Background information
- Birth name: Garrick Roberts
- Born: 16 June 1950 Dublin, County Dublin, Leinster, Ireland
- Died: 9 November 2022 (aged 72)
- Genres: Rock
- Instrument: Guitar
- Formerly of: The Boomtown Rats

= Garry Roberts =

Irish guitarist and sound engineer (1950–2022)

Garrick Roberts (16 June 1950 – 9 November 2022) was an Irish musician best known as the lead guitarist with The Boomtown Rats, a band which came into being in 1976. He and Johnnie Fingers (Moylett) had decided to put a band together and, between them, they recruited the other four members, Pete Briquette (bass), Gerry Cott (guitar), Simon Crowe (drums), and singer Bob Geldof.

==Career==
Roberts was a founder and the lead guitarist of the band The Boomtown Rats, which came into being in 1976. After The Boomtown Rats disbanded in 1986, Roberts worked as a live sound engineer with a number of bands, including Simply Red, Orchestral Manoeuvres in the Dark and Flesh For Lulu. After having worked successfully as an Independent Financial Adviser for fifteen years, he had become disillusioned with the life insurance industry and became a central heating engineer to keep himself occupied between gigs. He avoided playing the guitar in public for ten years, after which he and Simon Crowe played together for four years in the rhythm and blues four-piece band The Velcro Flies.
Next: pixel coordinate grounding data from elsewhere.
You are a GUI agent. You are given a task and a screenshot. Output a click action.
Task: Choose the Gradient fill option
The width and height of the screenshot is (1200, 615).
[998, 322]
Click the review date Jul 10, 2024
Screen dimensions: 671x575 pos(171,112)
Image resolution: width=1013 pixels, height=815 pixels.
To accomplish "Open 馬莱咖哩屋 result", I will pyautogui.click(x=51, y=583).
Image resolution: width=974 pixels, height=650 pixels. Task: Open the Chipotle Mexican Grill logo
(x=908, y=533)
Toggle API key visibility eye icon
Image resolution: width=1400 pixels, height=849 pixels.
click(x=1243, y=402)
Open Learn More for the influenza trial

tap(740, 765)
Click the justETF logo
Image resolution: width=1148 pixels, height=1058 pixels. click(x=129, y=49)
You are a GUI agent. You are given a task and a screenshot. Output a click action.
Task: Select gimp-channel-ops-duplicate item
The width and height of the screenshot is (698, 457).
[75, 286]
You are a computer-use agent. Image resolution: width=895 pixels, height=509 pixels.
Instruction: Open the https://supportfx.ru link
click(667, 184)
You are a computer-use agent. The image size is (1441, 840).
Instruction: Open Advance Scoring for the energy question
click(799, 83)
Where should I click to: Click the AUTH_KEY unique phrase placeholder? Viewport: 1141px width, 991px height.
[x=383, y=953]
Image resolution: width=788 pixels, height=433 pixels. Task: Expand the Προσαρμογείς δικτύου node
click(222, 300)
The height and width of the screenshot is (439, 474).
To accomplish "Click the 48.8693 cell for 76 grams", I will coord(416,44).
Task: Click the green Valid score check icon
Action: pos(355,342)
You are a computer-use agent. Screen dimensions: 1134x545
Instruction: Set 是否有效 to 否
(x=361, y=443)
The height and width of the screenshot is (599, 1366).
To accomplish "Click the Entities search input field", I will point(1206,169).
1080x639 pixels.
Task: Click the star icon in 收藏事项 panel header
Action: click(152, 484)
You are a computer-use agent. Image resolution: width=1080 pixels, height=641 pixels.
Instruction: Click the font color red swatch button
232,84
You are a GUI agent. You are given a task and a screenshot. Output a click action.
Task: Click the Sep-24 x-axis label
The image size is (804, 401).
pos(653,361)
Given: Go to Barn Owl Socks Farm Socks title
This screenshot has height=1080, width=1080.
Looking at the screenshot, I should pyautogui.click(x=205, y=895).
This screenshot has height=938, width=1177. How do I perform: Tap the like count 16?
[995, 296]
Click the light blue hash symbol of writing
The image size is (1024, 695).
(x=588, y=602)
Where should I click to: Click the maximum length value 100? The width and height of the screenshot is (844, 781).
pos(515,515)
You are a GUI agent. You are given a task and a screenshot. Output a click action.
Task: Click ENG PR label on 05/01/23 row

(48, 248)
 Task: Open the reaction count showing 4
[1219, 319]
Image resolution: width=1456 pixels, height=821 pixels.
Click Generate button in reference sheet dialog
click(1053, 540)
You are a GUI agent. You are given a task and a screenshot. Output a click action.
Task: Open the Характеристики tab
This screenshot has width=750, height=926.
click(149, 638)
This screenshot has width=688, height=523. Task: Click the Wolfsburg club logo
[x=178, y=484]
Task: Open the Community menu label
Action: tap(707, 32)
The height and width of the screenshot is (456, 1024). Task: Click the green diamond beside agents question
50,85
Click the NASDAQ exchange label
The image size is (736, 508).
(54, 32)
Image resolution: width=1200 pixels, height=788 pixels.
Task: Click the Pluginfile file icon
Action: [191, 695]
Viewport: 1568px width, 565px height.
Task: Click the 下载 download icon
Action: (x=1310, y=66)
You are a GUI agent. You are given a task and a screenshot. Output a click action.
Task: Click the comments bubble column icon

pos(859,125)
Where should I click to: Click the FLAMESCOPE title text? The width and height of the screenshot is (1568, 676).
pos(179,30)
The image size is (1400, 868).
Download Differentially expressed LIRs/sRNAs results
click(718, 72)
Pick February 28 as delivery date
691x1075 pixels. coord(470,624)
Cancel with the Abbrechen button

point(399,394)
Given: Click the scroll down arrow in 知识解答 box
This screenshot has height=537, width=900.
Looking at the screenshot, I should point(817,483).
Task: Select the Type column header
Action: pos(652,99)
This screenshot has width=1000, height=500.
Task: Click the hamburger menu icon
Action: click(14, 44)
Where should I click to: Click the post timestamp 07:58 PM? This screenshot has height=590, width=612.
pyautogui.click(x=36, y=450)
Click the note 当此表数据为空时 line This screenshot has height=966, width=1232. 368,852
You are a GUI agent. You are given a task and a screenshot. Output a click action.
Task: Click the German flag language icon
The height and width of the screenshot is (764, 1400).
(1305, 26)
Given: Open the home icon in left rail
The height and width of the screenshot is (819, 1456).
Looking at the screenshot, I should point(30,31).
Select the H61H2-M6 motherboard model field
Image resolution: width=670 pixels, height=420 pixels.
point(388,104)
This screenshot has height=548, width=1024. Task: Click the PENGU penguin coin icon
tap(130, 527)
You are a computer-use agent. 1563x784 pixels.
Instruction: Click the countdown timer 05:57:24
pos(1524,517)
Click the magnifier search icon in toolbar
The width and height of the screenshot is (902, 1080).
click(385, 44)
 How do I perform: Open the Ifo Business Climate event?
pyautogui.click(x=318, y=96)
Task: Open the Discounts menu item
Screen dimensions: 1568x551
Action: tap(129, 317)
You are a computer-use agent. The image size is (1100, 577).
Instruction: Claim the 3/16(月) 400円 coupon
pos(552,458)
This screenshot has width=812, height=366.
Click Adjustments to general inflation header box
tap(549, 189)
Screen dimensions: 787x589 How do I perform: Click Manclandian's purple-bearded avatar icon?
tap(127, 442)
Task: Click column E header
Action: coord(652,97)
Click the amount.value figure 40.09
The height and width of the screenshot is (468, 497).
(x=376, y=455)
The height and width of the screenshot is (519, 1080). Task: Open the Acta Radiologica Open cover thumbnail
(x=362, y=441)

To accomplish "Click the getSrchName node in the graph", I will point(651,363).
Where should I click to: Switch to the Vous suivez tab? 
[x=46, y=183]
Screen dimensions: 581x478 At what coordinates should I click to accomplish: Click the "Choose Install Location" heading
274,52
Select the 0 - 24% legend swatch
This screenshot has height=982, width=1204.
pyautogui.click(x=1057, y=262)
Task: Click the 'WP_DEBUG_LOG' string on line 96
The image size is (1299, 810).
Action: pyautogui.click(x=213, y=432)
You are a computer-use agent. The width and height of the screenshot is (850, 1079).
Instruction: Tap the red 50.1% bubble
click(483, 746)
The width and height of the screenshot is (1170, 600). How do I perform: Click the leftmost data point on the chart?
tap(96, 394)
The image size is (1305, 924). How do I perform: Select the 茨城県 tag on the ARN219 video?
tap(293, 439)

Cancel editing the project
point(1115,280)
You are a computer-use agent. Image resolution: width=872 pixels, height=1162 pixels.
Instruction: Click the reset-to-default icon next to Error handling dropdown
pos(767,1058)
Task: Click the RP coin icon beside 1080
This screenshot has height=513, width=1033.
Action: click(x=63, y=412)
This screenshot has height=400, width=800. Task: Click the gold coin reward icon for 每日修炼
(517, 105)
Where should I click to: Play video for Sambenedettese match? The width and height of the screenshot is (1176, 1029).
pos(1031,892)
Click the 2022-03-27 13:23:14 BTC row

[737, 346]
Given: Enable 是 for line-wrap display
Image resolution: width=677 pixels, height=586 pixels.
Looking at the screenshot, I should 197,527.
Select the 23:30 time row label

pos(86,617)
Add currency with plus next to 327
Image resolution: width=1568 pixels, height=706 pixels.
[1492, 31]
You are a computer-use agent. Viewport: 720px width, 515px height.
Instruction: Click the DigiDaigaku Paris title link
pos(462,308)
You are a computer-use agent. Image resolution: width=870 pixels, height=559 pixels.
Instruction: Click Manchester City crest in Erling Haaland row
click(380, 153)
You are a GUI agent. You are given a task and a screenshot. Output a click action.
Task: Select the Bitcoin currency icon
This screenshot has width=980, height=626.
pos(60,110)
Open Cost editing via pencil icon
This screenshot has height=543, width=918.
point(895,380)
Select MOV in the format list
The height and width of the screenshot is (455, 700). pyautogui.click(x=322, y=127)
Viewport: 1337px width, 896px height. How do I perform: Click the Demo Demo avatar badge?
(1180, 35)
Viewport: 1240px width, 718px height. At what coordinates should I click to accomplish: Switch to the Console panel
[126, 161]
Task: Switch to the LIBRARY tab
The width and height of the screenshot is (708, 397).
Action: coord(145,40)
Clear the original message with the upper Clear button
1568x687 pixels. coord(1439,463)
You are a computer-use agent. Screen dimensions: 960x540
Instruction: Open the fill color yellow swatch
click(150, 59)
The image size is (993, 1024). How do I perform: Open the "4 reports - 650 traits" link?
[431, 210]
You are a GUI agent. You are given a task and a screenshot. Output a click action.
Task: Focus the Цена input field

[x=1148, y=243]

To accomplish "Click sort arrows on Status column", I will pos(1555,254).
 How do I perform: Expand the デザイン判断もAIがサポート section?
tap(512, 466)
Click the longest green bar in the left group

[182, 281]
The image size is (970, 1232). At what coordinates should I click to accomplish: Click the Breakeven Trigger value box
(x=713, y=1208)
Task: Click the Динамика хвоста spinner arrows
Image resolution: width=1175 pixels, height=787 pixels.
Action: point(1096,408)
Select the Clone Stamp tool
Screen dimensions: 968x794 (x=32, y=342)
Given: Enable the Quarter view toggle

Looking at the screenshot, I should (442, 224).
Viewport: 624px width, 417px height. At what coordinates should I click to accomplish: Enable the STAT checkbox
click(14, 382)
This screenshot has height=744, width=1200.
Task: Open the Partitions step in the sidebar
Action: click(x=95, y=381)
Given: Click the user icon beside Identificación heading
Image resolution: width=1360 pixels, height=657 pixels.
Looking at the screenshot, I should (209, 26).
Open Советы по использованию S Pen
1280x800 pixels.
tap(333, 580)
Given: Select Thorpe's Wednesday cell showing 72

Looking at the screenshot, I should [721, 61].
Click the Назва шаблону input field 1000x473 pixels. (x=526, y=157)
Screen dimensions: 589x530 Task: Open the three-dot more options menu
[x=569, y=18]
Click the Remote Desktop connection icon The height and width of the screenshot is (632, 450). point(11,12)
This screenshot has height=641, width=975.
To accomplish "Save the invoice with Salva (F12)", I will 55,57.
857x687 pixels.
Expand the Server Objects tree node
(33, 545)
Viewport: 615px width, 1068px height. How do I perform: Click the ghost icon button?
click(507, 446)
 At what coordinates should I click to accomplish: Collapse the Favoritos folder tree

In 2008, Roberts and Crowe, with Darren Beale on second lead guitar and Peter Barton on bass guitar and lead vocals, began playing together as The Rats, performing material from the first three Boomtown Rats albums across Europe and the UK. He also ran guitar workshop in schools, introducing children to the electric guitar, basic techniques and a brief history of pop and rock a In 2013, Roberts and Crowe both joined a reunited Boomtown Rats lineup, touring internationally and releasing the 2020 album Citizens Of Boomtown.

==Personal life==
Roberts lived in Bromyard, Herefordshire. He died on 9 November 2022, at the age of 72.